Post-Dickens: the new London is a mega-city of migrants

The World
Ben Judah spent time undercover working alongside the undocumented laborers of London's new migrant underclass.

This Is London, my book, tells the story of life and death in a new, little-known city. The new London is an immigrant mega-city where nearly 40 percent were born abroad.

This is no longer the city of Dickens. London now is a city of African nightcleaners, Filipina maids and Romanian building bosses. A city where immigration has so utterly transformed the fabric, it has changed London’s very soul.

One after another, my stories follow the arc of life: arrival, struggle, children, triumph, madness, age, failure, wisdom and death. I wanted the new London to speak for itself. For every chapter, I found a life. My question was always the same: tell me what’s really on your mind. No censorship. No nerves.

To my surprise, a hidden spirituality burst out. I never expected my quest for the city to reveal to me the immigrant mega-city’s prayers. Nigerian Peckham took me to a sacred seer, Russian Mayfair took me to its kabbalist, Pakistani Leyton told me of the love and secrets with which the faithful wash the dead.

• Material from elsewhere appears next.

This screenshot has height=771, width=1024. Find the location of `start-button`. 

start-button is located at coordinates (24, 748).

At night London murmurs, a city of prayer. It is no longer haunted by Jack the Ripper, but by the curses of Roma beggars and the amulets worn by Ghanian witchdoctors. I found faith everywhere. The London of Karl Marx and empty pews is gone. Instead, a city of countless Nigerian street-preachers, Somali basement mosques, and overflowing Polish churches. But the chapels of the other London are not like those of old. London’s gods now live in converted bingo-halls and backrooms.

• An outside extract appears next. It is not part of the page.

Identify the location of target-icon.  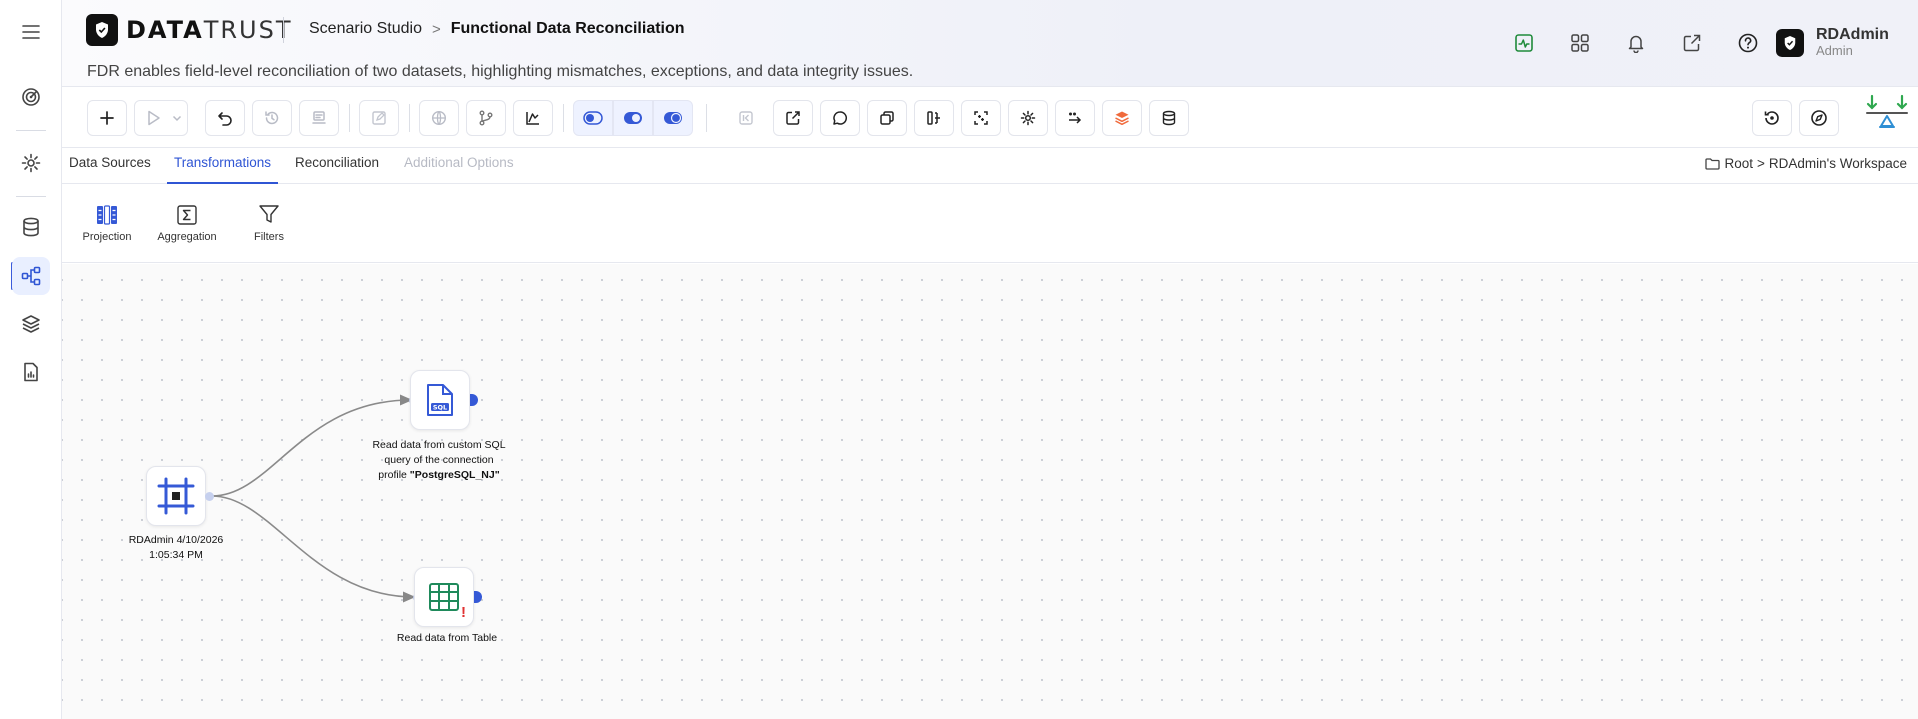
(31, 97).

Listening changes the way you see. My ears are no longer the same. Listening turned their dial away from fossilized myths, onto London’s new frequency. It’s beautiful: I no longer feel lost, unable to imagine who surrounds me on the Tube. And I will never be able to walk into a London hospital again without feeling the longing for Islamic angels or the Polish Mary all around me.

Sometimes, I wonder why the hidden city prays so intently. Unlike George Orwell — who found hidden Londoners not only exploited, but hungry for socialism — I found a London where politics felt very, very distant. Answers, change, seemed laughable to the cleaners, carers, builders and drivers who shared their stories with me.

Sometimes, on the Tube home, I ask myself why the London I saw living in a Romanian boarding house or touting with Baltic laborers on the curb is a place where people clung onto prayer, not politics. Perhaps it’s because, in one way, it is still a Dickensian city: a city of the powerless.

Ben Judah is the author of "This Is London: Life and Death in the World City."